| Aim of the task |
In the excerpt on management control below, which informal techniques are listed?

| Source excerpt |
•••••
Management Control: Multiple Perspectives
Management control is a generic term for a wide range of formal and informal approaches and mechanisms that aim to regulate the behavior of members of an organization. It is the process of assuring that resources are obtained and used effectively and efficiently in the accomplishment of an organization’s objectives (Anthony, 1965). Formal management control mechanisms include organizational structure, reward systems, budgeting, standard operating rules and procedures, strategic planning systems, and operational controls. Informal techniques comprise leadership, culture, values, and norms (Macintosh, 1994). The term organizational controls is used to denote management controls that generally comprise technical controls, such as management accounting controls and other nonaccounting controls (Chenhall, 2003). Management controls in its plural meaning connote a collection of control systems aimed to achieve management control. The term management control systems is also used to denote the interrelated whole of controls in an organization. Although managers do other things, the exercise of control is a dominant part of the manager’s job (Alvesson & Karreman, 2004; Mintzberg, 1989; Tangbald, 2001). Management control has been defined in numerous ways, and most definitions stress the exercise of influence to secure sufficient resources, and to mobilize and orchestrate individual and collective action toward given ends (Alvesson & Karreman, 2004; Langfield-Smith, 1997). Management control generally includes a mechanism for specifying, monitoring, and evaluating individual and collective action.
•••••
| Extracted entries |
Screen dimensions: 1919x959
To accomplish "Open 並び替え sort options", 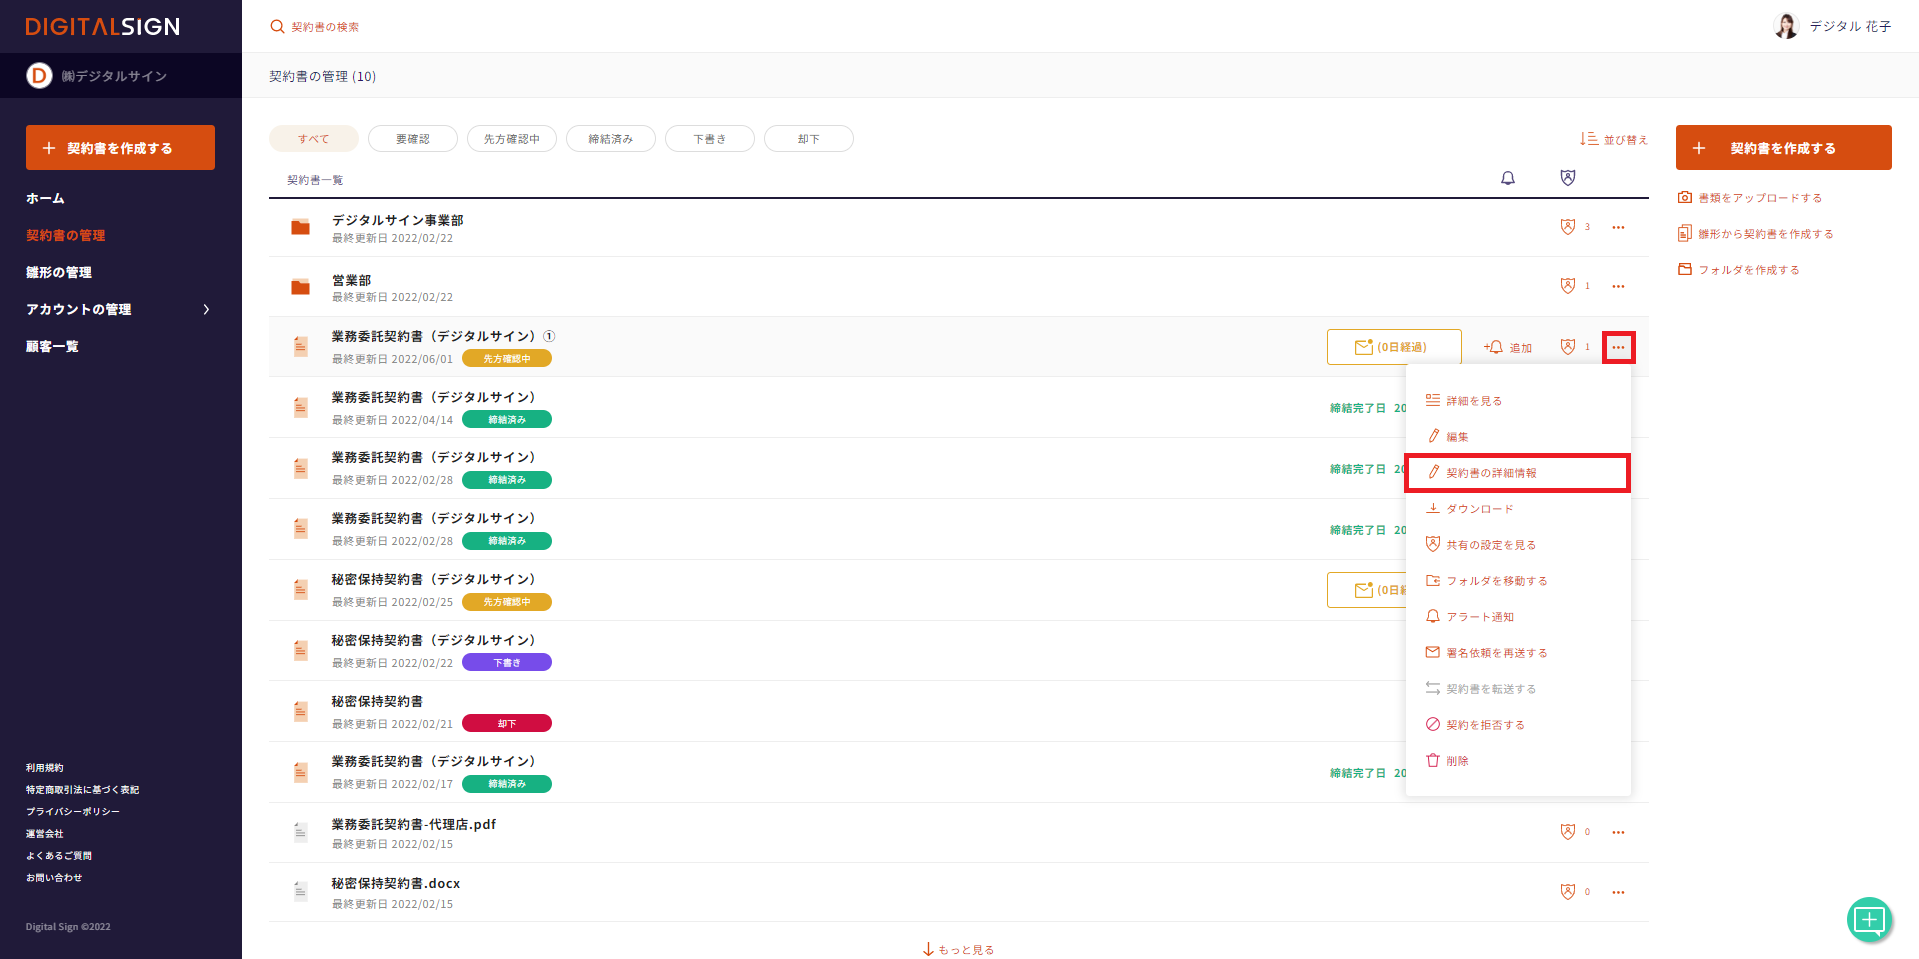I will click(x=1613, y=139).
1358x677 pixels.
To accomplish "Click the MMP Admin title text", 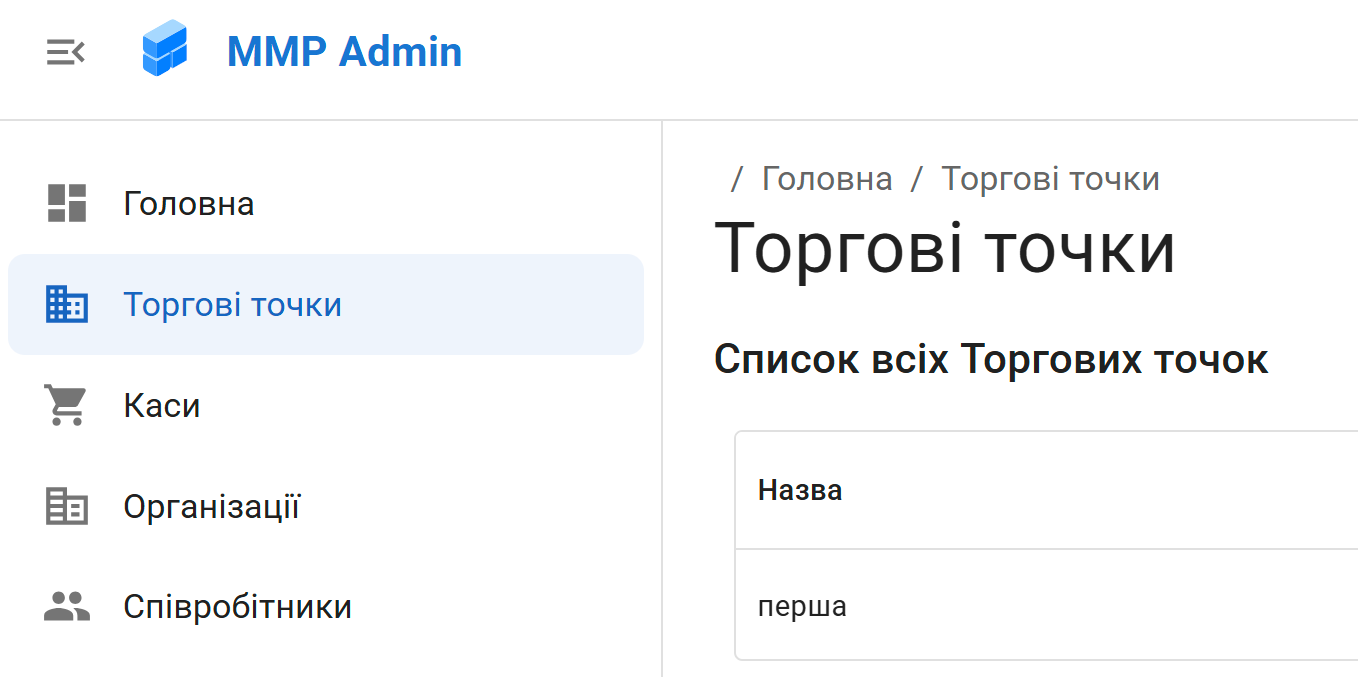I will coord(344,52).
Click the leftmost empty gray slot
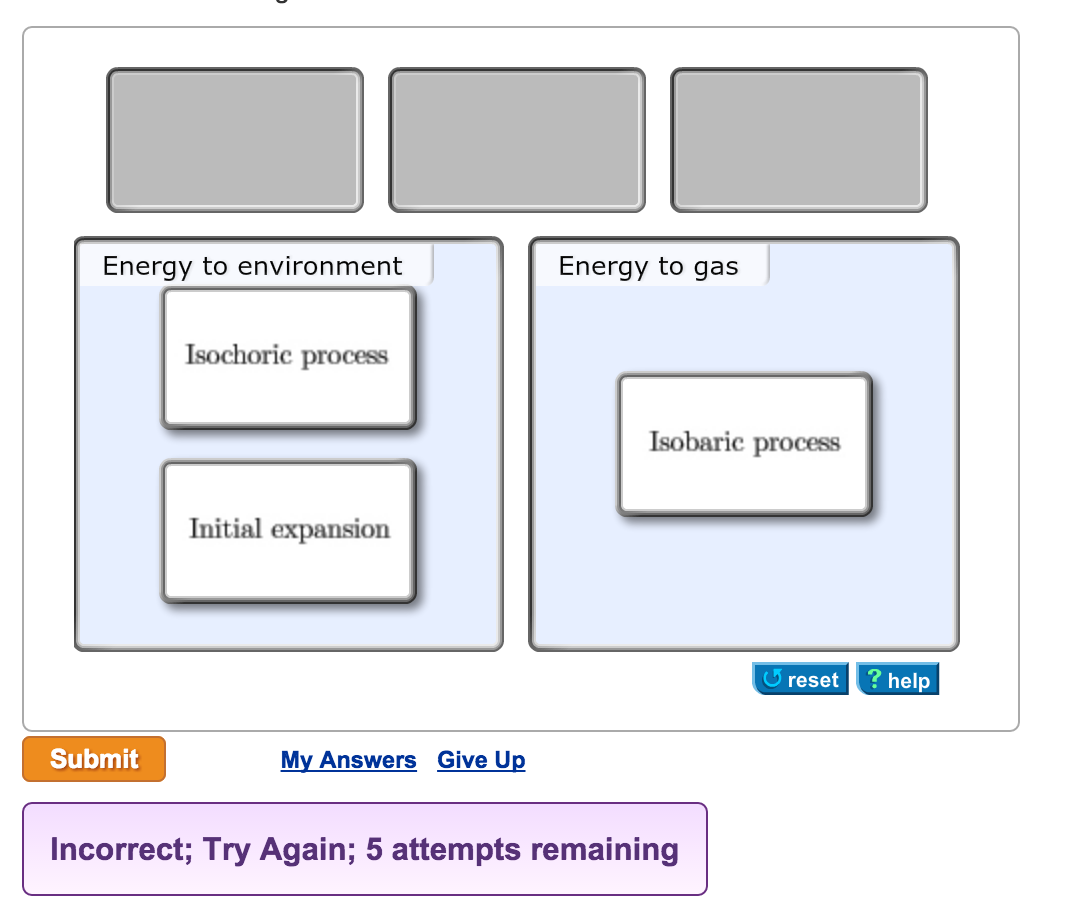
•••••
| Correct output |
Leadership, culture, values, and norms.